KPRIMESB - Almost Prime Numbers Again

Almost Prime Numbers are composite numbers which are not divisible by certain prime numbers. Given K prime numbers and an integer N, find out the number of Almost Prime Numbers (i.e. composite numbers not divisible by any of the given K prime numbers) that are not greater than N.

Input

First line of input consists of an integer T (1 ≤ T ≤ 1000), denoting the number of test cases. Then T test cases follow. Each case begins with a line containing two integers N (0 ≤ N ≤ 106) and K (1 ≤ K ≤ 10). The next line contains K space separated prime numbers. All the prime numbers are guaranteed to be less than 50.

Output

For each test case, output a single line in the format Case X: Y, where X denotes the test case number and Y denotes the number of Almost Prime Numbers that are not greater than N.

Example

Input:
2
1000 3
2 3 5
49 3
2 3 5

Output:
Case 1: 100
Case 2: 1

Added by:HM Mehrab
Date:2016-04-01
Time limit:0.5s
Source limit:50000B
Memory limit:1536MB
Cluster: Cube (Intel G860)
Languages:All except: ASM64 GOSU JS-MONKEY

hide comments
2024-11-18 18:36:40
@citizendot

Think of inclusion exclusion. If there are just 2 primes given, then

count of numbers divisible by 2 + count of numbers divisible by 3 - count of numbers divisible by (2 and 3) and so on..
2024-11-18 18:35:14
n =0, costed me 1 WA
2022-12-06 04:22:17
@mehmetin, I can think of a solution on O(N) complexity, i.e., in the order of 10^9. I'm not sure if it's optimal. We can generate the remaining prime numbers less than N (excluding the given primes) and try to form numbers less than N with these primes. Any hints on optimal approach?

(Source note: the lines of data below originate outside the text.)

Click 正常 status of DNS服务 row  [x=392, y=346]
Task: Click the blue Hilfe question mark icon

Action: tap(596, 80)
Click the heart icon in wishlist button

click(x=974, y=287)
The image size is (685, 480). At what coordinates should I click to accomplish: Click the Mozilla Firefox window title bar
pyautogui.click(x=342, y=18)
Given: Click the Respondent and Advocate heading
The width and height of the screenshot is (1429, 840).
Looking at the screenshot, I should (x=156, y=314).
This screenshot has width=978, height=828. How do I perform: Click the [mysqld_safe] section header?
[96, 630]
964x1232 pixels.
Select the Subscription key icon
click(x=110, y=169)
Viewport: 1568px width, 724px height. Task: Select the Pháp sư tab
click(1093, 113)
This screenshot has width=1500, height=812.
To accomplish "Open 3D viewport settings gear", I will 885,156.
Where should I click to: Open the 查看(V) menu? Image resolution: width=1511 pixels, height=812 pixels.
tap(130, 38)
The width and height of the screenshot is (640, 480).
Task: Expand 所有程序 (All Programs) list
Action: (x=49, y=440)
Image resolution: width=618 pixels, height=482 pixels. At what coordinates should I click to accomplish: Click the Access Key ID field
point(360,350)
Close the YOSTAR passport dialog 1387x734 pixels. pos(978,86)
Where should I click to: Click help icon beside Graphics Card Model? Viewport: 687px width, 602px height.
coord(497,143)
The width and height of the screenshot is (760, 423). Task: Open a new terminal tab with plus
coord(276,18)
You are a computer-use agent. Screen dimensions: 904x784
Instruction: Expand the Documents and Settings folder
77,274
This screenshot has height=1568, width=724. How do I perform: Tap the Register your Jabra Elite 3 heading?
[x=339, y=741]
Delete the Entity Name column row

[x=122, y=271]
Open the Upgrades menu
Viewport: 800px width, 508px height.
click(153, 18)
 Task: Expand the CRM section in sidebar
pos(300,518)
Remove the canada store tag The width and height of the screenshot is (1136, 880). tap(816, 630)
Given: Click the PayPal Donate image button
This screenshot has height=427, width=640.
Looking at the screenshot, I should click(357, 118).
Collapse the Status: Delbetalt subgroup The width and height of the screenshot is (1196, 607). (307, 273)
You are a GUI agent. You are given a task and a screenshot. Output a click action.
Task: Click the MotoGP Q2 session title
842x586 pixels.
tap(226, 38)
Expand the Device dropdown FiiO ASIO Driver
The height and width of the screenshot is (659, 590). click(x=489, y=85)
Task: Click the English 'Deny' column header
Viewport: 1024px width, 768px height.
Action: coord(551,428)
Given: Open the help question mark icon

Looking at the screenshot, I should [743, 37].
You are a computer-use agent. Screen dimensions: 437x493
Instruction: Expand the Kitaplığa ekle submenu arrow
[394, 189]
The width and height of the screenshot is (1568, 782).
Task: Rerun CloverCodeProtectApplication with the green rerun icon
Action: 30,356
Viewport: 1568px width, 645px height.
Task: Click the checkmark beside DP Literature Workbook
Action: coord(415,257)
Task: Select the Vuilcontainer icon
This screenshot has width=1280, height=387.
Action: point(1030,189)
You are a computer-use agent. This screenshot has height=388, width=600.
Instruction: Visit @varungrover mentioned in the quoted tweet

Last edit: 2022-12-06 04:29:34
2021-10-28 08:25:06
Max value of composite from [13, 17, 19, 23, 29, 31, 37, 41, 43, 47] = 266186053068611 which overflows.
2020-04-13 00:00:26
Solved it using Inclusion-Exclusion Principle!!
Take care of corner cases like n = 0 or 1.

Last edit: 2020-04-13 00:01:09
2018-04-29 05:36:07
@ mehmetin ,really?
2017-07-03 20:52:46 chandan pandey
Any approach other than Exclusion inclusion ??
2016-10-12 16:07:42 Bhuvnesh Jain
Why include "n = 0"? Easy one though.
2016-07-02 21:18:14 fR0DDY
It was a silly integer overflow. :(

Last edit: 2016-07-03 03:31:14
2016-04-18 08:43:04 HM Mehrab
There are others who have solved this problem, and well within the time limit I should add. So if your algorithm gets TLE, you should try to improve it. And there is no guarantee that all test cases are distinct. The worst case may appear many times in the test data.